Тоня пересела поближе к брату.

— Серобаба рассказывал, что когда впервые без инструктора вылетаешь, то в воздухе петь хочется. Каждый курсант, говорит, в первом полете поет, это правда?

— Кто поет, сестричка, а кто и плачет, — усмехнулся брат.

И, погасив усмешку, он опять стал серьезным, сосредоточенным. Сидит и молча смотрит сквозь тополя на чабанские герлыги; подобно алебардам, они висят рядком под крышей на белой, освещенной заходящим солнцем стене и слегка покачиваются от дуновения ветерка.

Отец над чем-то размышляет, потом говорит сокрушенно:

— Деды и прадеды пешком ходили, хоть, наверное, не один в душе сокола носил… А раз уж ты, Петро, на крыльях…

Мог бы еще добавить, как эта сыновняя крылатость скрашивает и его будничную чабанскую жизнь, мог бы порассказать, как ночами, когда звезды в полете рассекают темноту над степью (даже не сразу разберешь, звезда это или самолет), он, ведя отару, ищет в звездном пространстве и летучую звезду своего сына; как по утрам, когда серебристые реактивные, вырвавшись откуда-то с приморского аэродрома, стремительно идут ввысь и тянут за собой ослепительно белые ленты, он думает, не сын ли то, случаем, пролетел и расписался в небе над родной утренней степью. Мог бы рассказать, как ждет он своего сокола в отпуск и как ликует наконец душа его, когда сын вот так, как сейчас, сидит под тополями в кругу чабанов, самим своим появлением нарушив однообразие их жизни.
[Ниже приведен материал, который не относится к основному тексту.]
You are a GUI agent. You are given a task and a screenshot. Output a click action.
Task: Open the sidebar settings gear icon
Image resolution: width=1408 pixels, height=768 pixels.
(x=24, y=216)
— Кроме тебя, Петро, все мы тут собрались такие, что никогда в жизни не летали, — окинул взглядом своих побратимов Демид. — Тот глухой, тот кривой, тот ребер недосчитывается, куда нам до полетов!.. Люди, которые не летали, — это, наверно, диво для тебя, Петро, а?

— Среди тех, кто пешком ходит, тоже разные люди есть: и бескрылые и крылатые.

— Это правда. Все мы, пехота, войны хлебнули, — подтвердил Демид не совсем в лад и опять за свое: — А расскажи хоть, какие мы есть оттуда, с высоты? Видно хоть нас? Или как букашки? Как кузьки какие-нибудь ползаем по земле?

«Не кузьки вы и не букашки, — хотел бы ответить им летчик. — И с самой большой высоты вижу я ваши руки загрубевшие и ваши лица, опаленные ветрами, вижу вас в пыли черных бурь и в холодной измороси осенью… Сызмала знаю ваш труд. Знаю, что работа чабанская совсем не такая, как кое-кто ее себе представляет. Быть чабаном — это не просто прогуливаться с герлыгой в степи да кашу чабанскую есть. Чабан — это тот, кто всю жизнь на ногах, кого зной продубливает, осенние ненастья пронизывают до костей. И когда другие еще спят, вы уже с отарами выходите из кошар в мокрую степь, на свои целодневные вахты…»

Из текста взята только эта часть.